OpenSea no longer insists on JPEG image trading but has shifted toward token trading through airdrops; the former NFT star blockchain Flow is exploring DeFi; Zora is embracing the “content as token” new model. Even the iconic Paris NFT event has been canceled due to funding shortages, and some have fallen into refund disputes.

What’s more disappointing is the decisive exit of Web2 giants. Reddit has stopped NFT services, Nike sold its RTFKT brand—both endorsements once made many believe NFTs would go mainstream. But the reality proved it was just a fleeting experiment; big companies ultimately chose to give up.

However, the decline of NFTs does not mean the disappearance of collecting and speculative demand—funds are simply flowing into new battlegrounds. Pokémon TCG trading volume exceeds $1 billion, with annual revenue surpassing $100 million; the market for trendy toys and high-end collectibles remains hot. Even crypto industry elites are voting with their feet—

Crypto artist Beeple has turned to physical robot creation, launching celebrity robot dogs that sell out instantly; Wintermute co-founder Yoann Turpin spent $5 million on dinosaur fossils; Animoca Brands founder Yat Siu spent $9 million acquiring the Stradivari violin. These actions send a clear signal: in today’s market environment, physical assets and real-world collectibles are more attractive than virtual images.

Farewell to JPEG small images, these NFTs are being revalued

But this does not mean NFTs are completely dead. Market funds are not entirely dried up but are searching for targets with high return potential or clear value support. In other words, NFTs with practical use cases and explicit expectations are being re-priced.

> _Collected data_:
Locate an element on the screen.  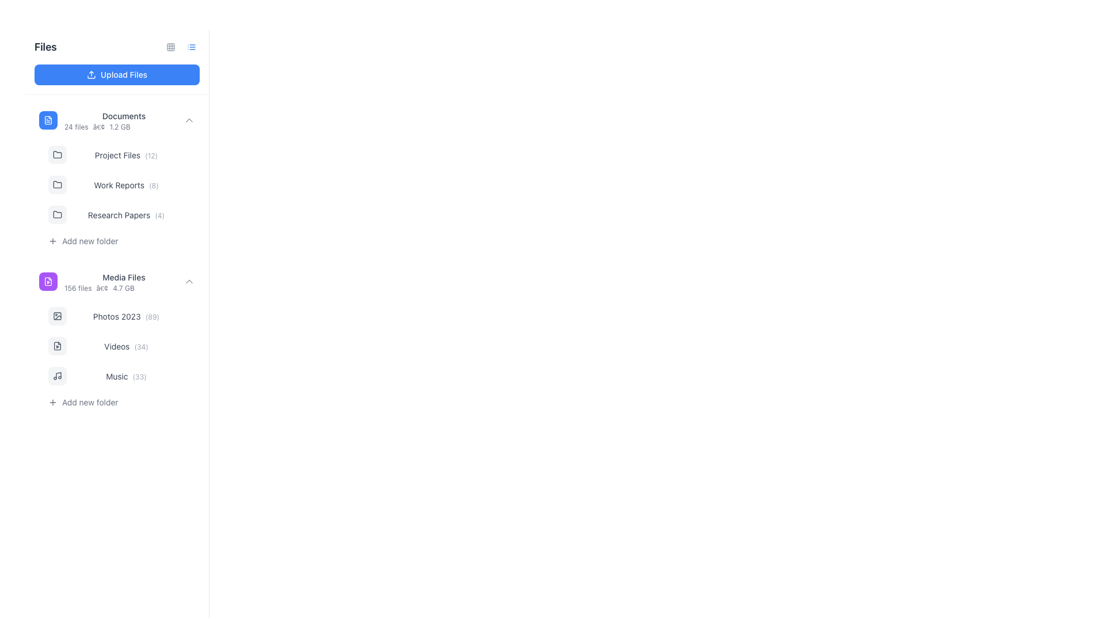
the folder icon representing 'Project Files' is located at coordinates (57, 153). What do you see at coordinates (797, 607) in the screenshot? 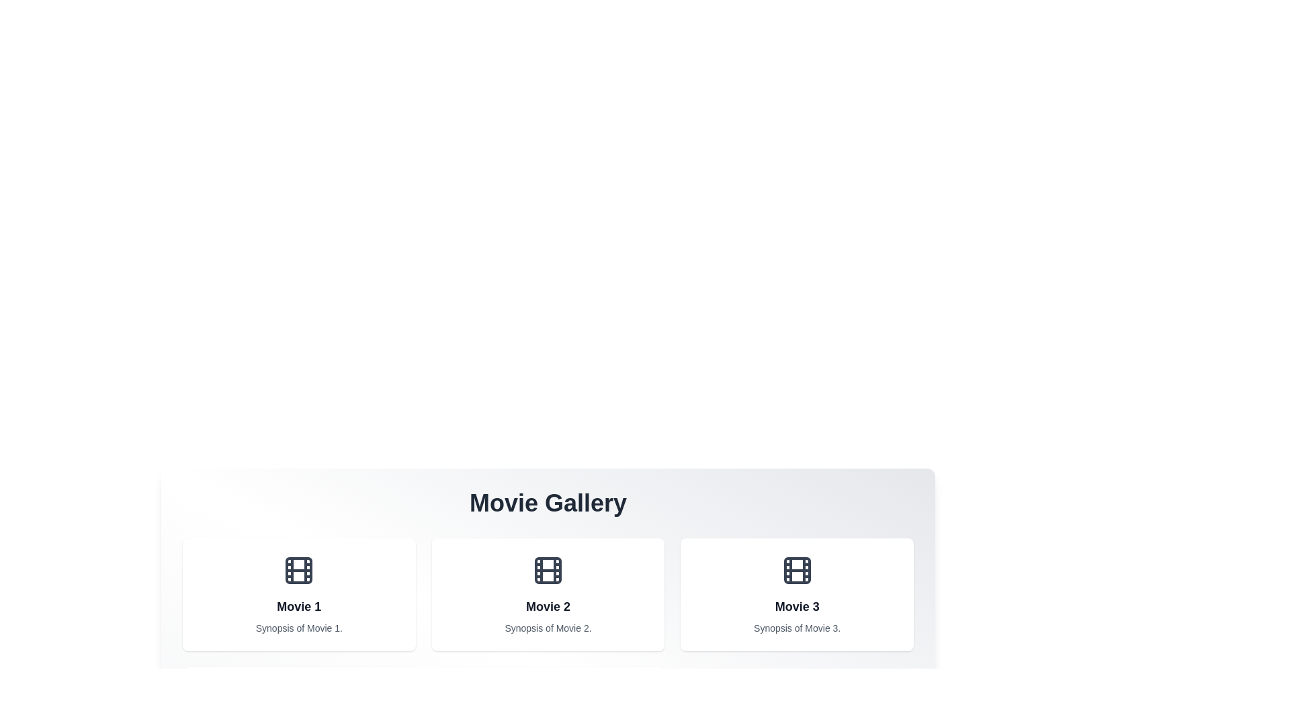
I see `the text label that serves as the title for the third movie in the card layout, located above the 'Synopsis of Movie 3.'` at bounding box center [797, 607].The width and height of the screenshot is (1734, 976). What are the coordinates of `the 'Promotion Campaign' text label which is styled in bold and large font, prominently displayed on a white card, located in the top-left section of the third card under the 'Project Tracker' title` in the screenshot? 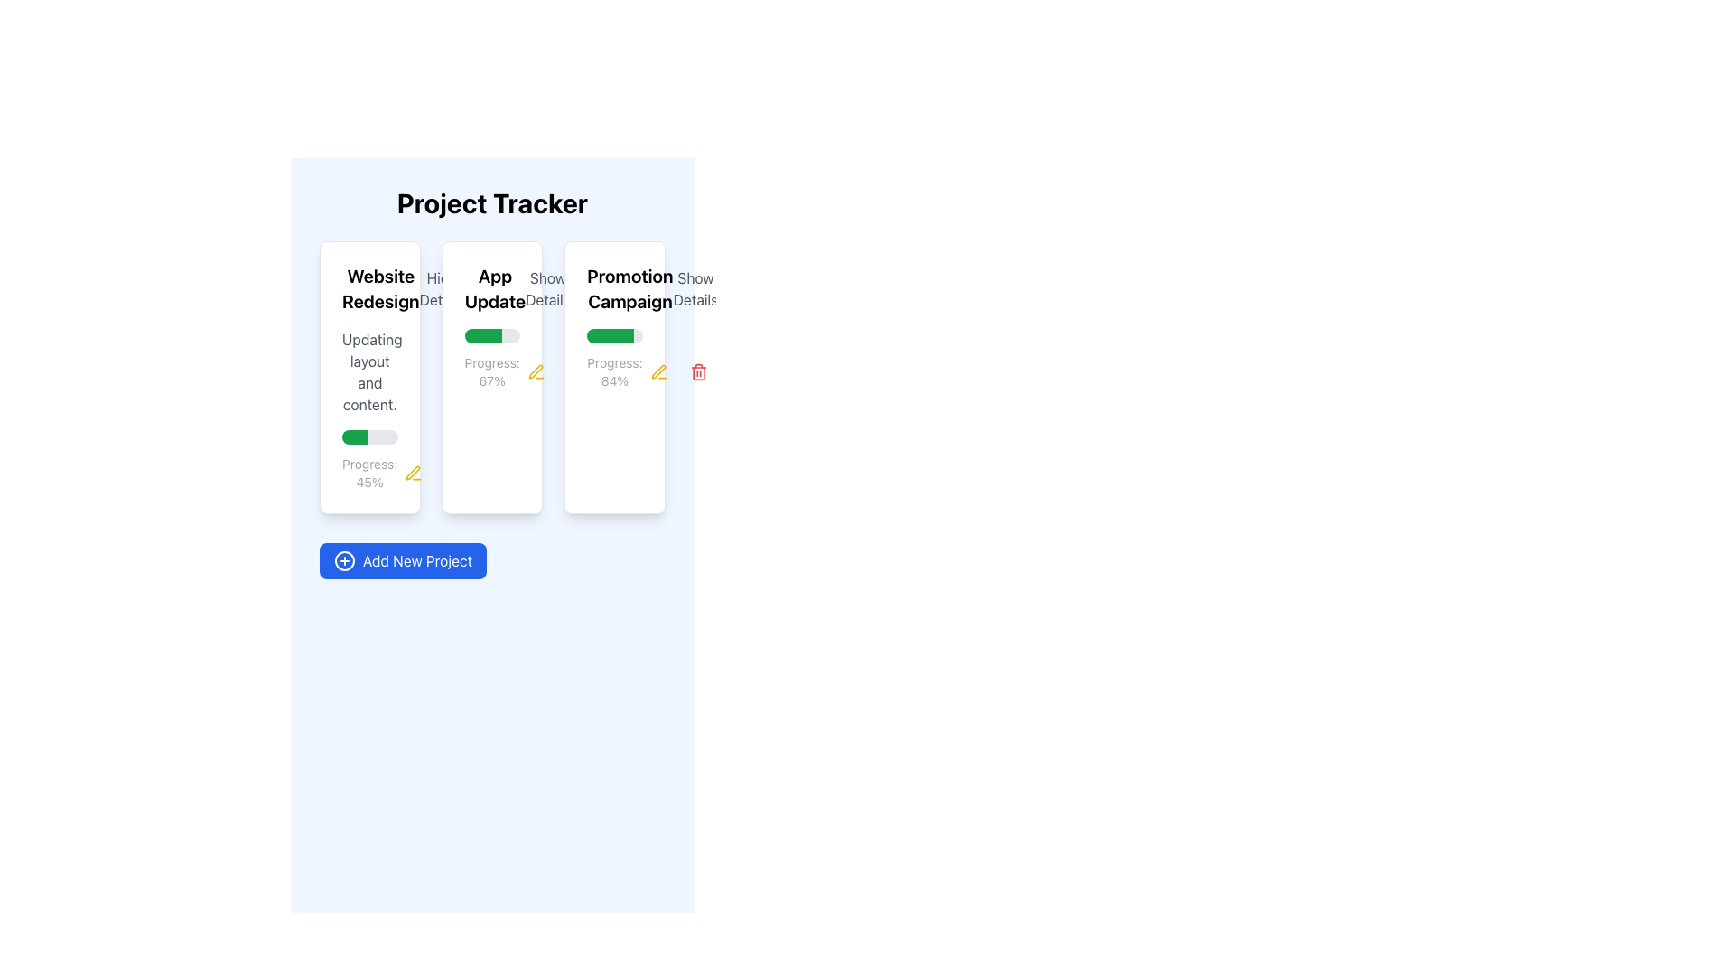 It's located at (630, 288). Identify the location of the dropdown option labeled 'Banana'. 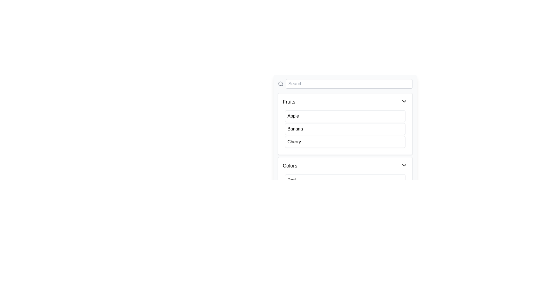
(345, 123).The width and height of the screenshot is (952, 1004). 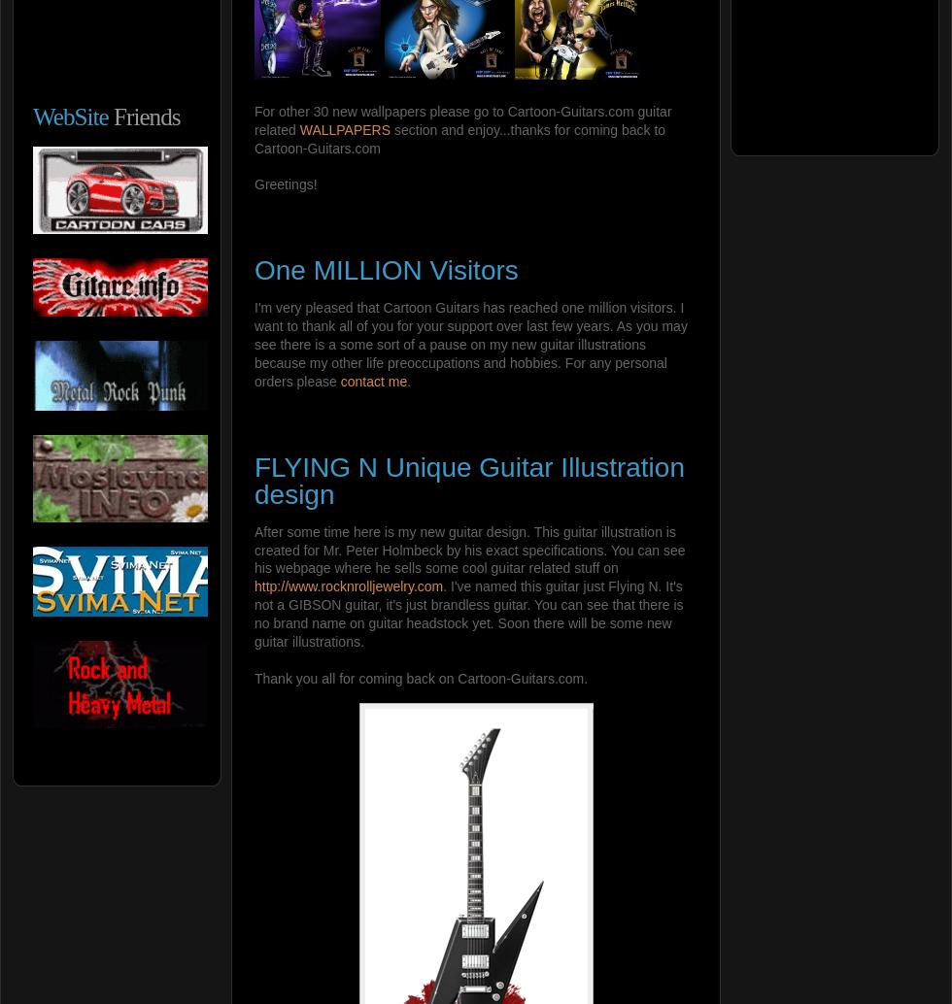 What do you see at coordinates (253, 138) in the screenshot?
I see `'section and enjoy...thanks for coming back to Cartoon-Guitars.com'` at bounding box center [253, 138].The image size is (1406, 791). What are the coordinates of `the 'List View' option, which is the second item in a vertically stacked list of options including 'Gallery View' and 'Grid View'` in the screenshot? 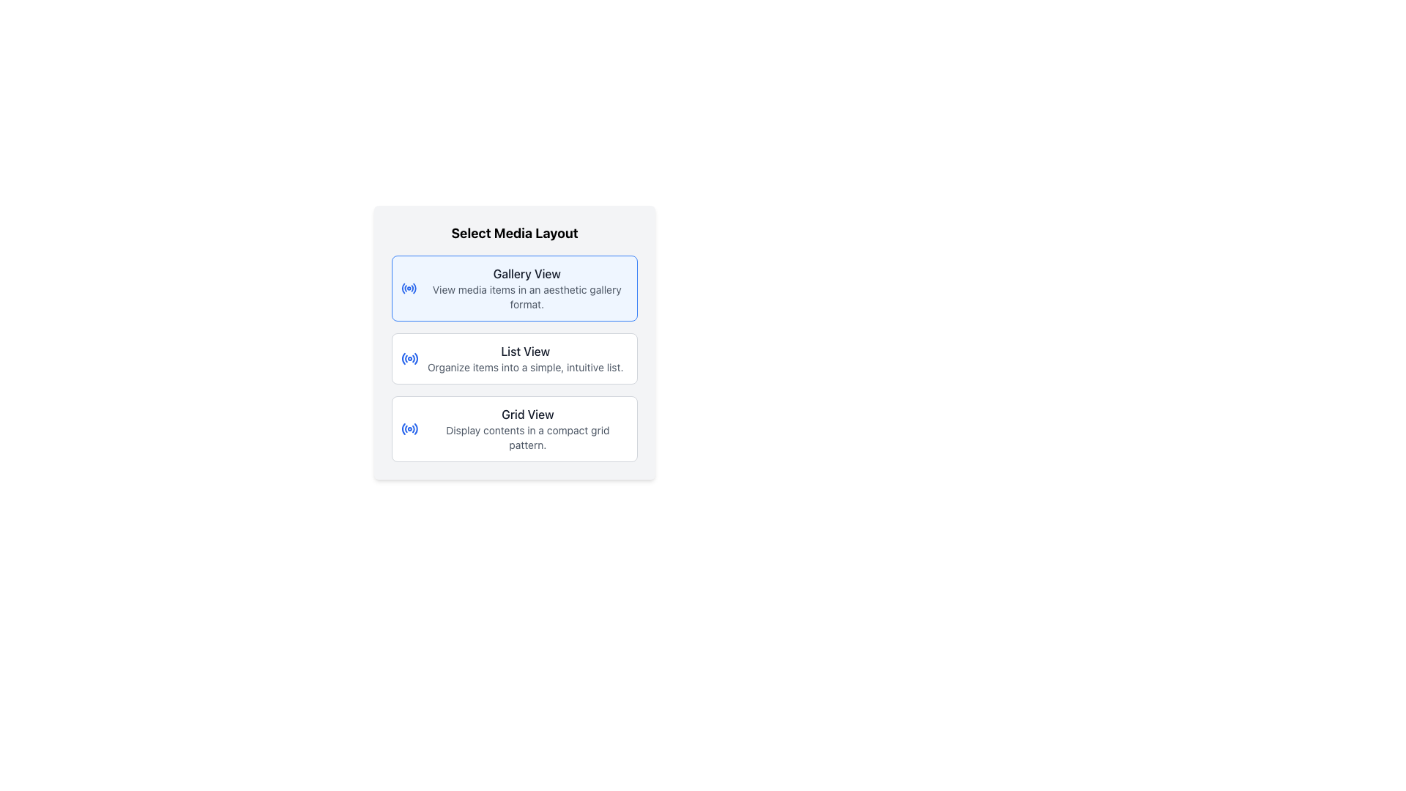 It's located at (525, 358).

> _ACTIONS TO TAKE_:
[a] Reproduce, word for word, the stretch of the NFT market passage from "Crypto artist Beeple" through "are being re-priced.".
[b] Extend the passage on the NFT market's decline, picking up right after its final sentence.
None of the entries are needed for this work.

> _TASK RESPONSES_:
[a]
Crypto artist Beeple has turned to physical robot creation, launching celebrity robot dogs that sell out instantly; Wintermute co-founder Yoann Turpin spent $5 million on dinosaur fossils; Animoca Brands founder Yat Siu spent $9 million acquiring the Stradivari violin. These actions send a clear signal: in today’s market environment, physical assets and real-world collectibles are more attractive than virtual images.

Farewell to JPEG small images, these NFTs are being revalued

But this does not mean NFTs are completely dead. Market funds are not entirely dried up but are searching for targets with high return potential or clear value support. In other words, NFTs with practical use cases and explicit expectations are being re-priced.

[b]
Speculation and arbitrage opportunities still exist. Some players believe the market has bottomed out and are engaging in short-term trading based on price mismatches, with relatively high risk-reward ratios.

“Golden shovel” NFTs are currently the most actively traded. These NFTs are no longer just collectibles but financial certificates for obtaining future airdrops—holding them means qualifying for airdrops or whitelists. But this is a double-edged sword; once the snapshot is taken or the airdrop is received, if the project does not assign new practical functions to the NFT, the floor price often plummets or even drops to zero. Therefore, these NFTs are best suited as short-term arbitrage tools rather than long-term value storage.

NFTs endorsed by celebrities or top projects leverage attention economy to command premiums. After HyperLiquid airdropped the Hypurr NFT series to early users, prices surged; Ethereum founder Vitalik Buterin changed his avatar to a Milady NFT, causing its floor price to rise accordingly. The value of such NFTs comes from celebrity effects, providing short-term price momentum.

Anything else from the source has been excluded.